A single total is needed, the number of lines of this listing that contain the string "will".
══════════
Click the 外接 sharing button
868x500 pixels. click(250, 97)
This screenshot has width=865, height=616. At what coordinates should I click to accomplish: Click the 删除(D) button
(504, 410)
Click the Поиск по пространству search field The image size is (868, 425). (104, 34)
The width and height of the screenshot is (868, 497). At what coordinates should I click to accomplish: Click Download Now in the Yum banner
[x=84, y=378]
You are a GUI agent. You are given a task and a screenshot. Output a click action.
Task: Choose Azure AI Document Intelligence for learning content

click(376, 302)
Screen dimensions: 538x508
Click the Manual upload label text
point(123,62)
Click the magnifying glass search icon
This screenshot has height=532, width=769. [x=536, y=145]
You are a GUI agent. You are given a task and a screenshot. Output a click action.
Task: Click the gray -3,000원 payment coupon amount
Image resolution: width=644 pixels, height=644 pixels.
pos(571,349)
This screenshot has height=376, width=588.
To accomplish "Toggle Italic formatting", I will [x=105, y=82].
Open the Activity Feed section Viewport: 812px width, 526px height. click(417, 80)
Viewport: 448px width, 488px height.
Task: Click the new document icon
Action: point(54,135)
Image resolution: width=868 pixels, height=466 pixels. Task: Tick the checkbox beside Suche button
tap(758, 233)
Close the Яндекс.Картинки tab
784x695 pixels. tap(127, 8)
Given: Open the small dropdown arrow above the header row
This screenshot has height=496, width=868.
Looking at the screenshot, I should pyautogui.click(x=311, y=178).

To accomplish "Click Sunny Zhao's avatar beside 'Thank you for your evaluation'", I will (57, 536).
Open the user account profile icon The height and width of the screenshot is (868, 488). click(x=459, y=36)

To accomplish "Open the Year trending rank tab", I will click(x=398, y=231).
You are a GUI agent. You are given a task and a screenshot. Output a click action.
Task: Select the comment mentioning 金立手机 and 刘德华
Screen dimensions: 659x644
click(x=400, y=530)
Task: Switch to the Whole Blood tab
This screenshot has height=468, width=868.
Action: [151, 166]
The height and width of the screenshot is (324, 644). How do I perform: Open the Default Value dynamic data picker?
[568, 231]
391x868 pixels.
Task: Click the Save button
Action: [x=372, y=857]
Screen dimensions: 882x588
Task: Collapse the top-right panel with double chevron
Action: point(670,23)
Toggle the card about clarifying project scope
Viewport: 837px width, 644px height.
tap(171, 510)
══════════
Answer to the problem
3